Input records
----

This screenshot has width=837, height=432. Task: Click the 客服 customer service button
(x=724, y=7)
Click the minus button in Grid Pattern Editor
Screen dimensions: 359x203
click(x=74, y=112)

----

What the exercise asks
An exact transcript of all the records is the expected result.

Output of the task
This screenshot has width=837, height=432. Task: Click the 客服 customer service button
(x=724, y=7)
Click the minus button in Grid Pattern Editor
Screen dimensions: 359x203
click(x=74, y=112)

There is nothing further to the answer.